In the wake of AOL’s publication of search data, and the New York Times article demonstrating how easy it is to figure out who did the searching, we have TrackMeNot:
TrackMeNot runs in Firefox as a low-priority background process that periodically issues randomized search-queries to popular search engines, e.g., AOL, Yahoo!, Google, and MSN. It hides users’ actual search trails in a cloud of indistinguishable ‘ghost’ queries, making it difficult, if not impossible, to aggregate such data into accurate or identifying user profiles. TrackMeNot integrates into the Firefox ‘Tools’ menu and includes a variety of user-configurable options.

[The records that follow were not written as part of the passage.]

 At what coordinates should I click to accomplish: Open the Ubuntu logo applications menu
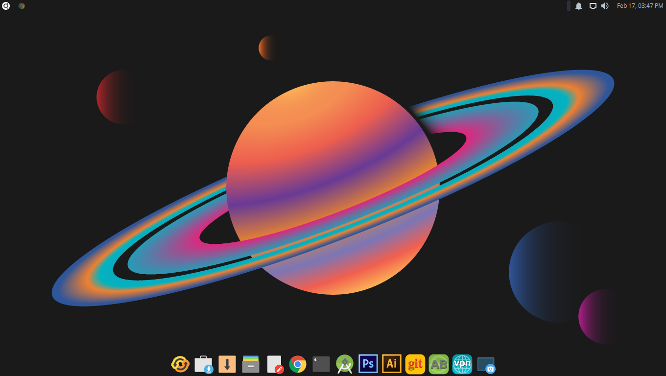coord(6,6)
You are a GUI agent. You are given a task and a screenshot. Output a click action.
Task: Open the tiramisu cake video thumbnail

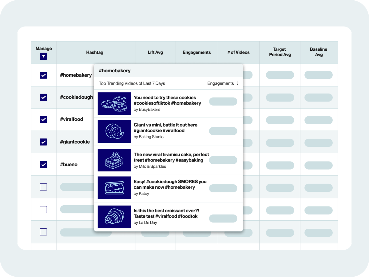click(114, 160)
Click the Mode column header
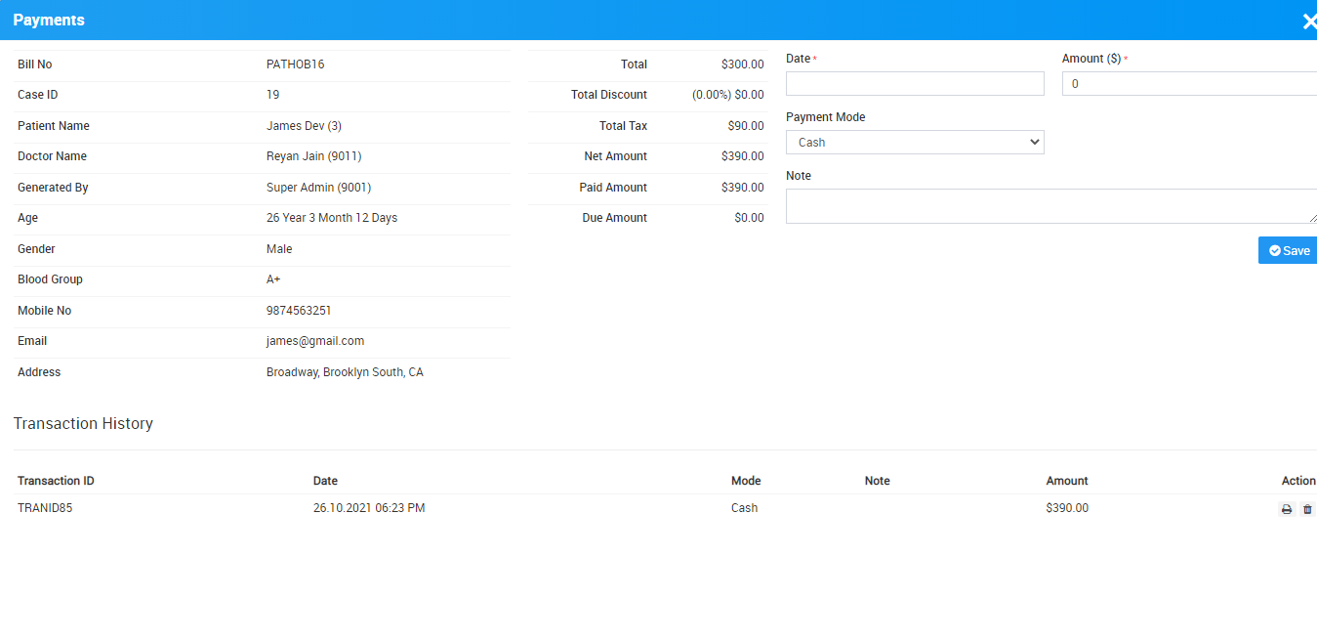 pyautogui.click(x=746, y=481)

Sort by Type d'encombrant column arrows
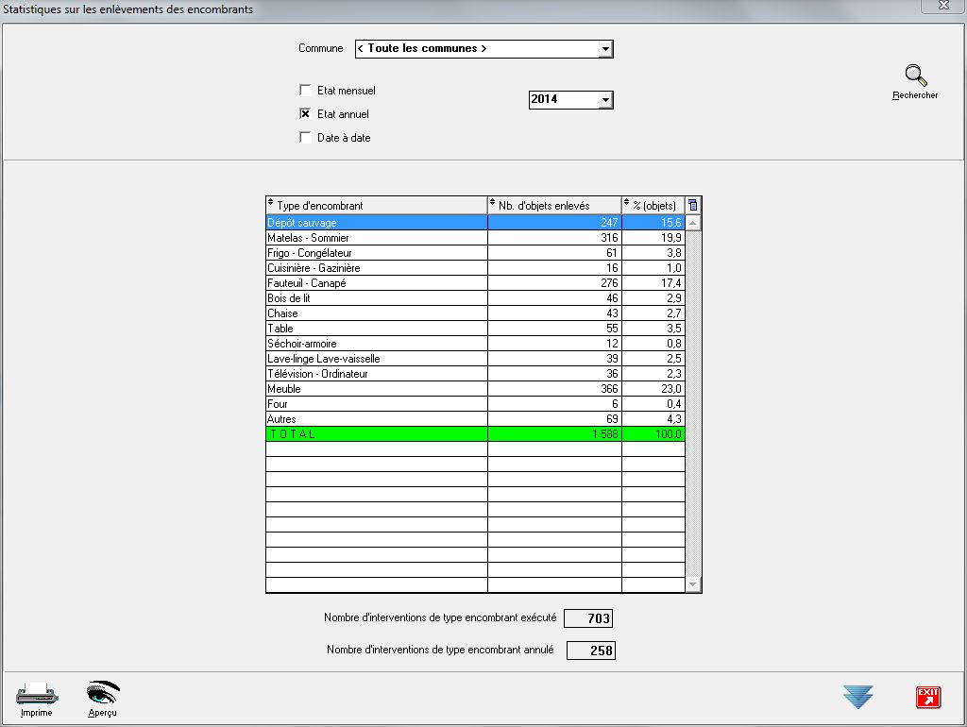[x=271, y=205]
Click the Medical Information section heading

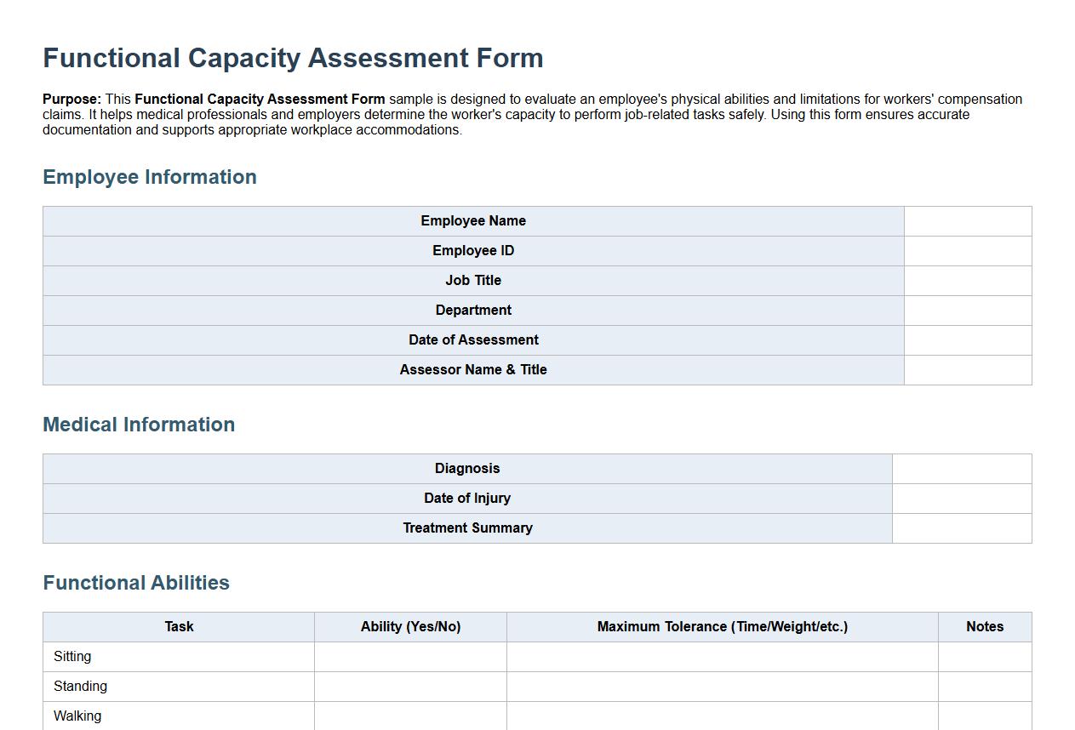coord(139,425)
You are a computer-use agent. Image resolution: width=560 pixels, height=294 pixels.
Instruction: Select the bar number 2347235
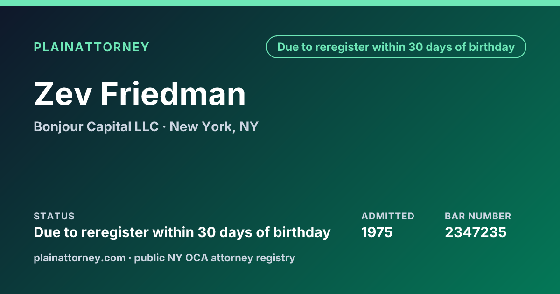tap(476, 232)
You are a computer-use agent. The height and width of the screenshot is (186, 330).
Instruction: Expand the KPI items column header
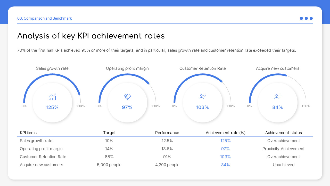[x=28, y=133]
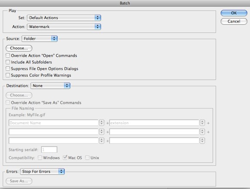This screenshot has height=189, width=250.
Task: Open the Action dropdown showing Watermark
Action: 64,27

Let’s count the ways this doesn’t work.
One, it doesn’t hide your searches. If the government wants to know who’s been searching on “al Qaeda recruitment centers,” it won’t matter that you’ve made ten thousand other searches as well—you’ll be targeted.
Two, it’s too easy to spot. There are only 1,673 search terms in the program’s dictionary. Here, as a random example, are the program’s “G” words:
gag, gagged, gagging, gags, gas, gaseous, gases, gassed, gasses, gassing, gen, generate, generated, generates, generating, gens, gig, gigs, gillion, gillions, glass, glasses, glitch, glitched, glitches, glitching, glob, globed, globing, globs, glue, glues, gnarlier, gnarliest, gnarly, gobble, gobbled, gobbles, gobbling, golden, goldener, goldenest, gonk, gonked, gonking, gonks, gonzo, gopher, gophers, gorp, gorps, gotcha, gotchas, gribble, gribbles, grind, grinding, grinds, grok, grokked, grokking, groks, ground, grovel, groveled, groveling, grovelled, grovelling, grovels, grue, grues, grunge, grunges, gun, gunned, gunning, guns, guru, gurus
The program’s authors claim that this list is temporary, and that there will eventually be a TrackMeNot server with an ever-changing word list. Of course, that list can be monitored by any analysis program—as could any queries to that server.
In any case, every twelve seconds—exactly—the program picks a random pair of words and sends it to either AOL, Yahoo, MSN, or Google. My guess is that your searches contain more than two words, you don’t send them out in precise twelve-second intervals, and you favor one search engine over the others.
Three, some of the program’s searches are worse than yours. The dictionary includes:
HIV, atomic, bomb, bible, bibles, bombing, bombs, boxes, choke, choked, chokes, choking, chain, crackers, empire, evil, erotics, erotices, fingers, knobs, kicking, harier, hamster, hairs, legal, letterbomb, letterbombs, mailbomb, mailbombing, mailbombs, rapes, raping, rape, raper, rapist, virgin, warez, warezes, whack, whacked, whacker, whacking, whackers, whacks, pistols
Does anyone reall think that searches on “erotic rape,” “mailbombing bibles,” and “choking virgins” will make their legitimate searches less noteworthy?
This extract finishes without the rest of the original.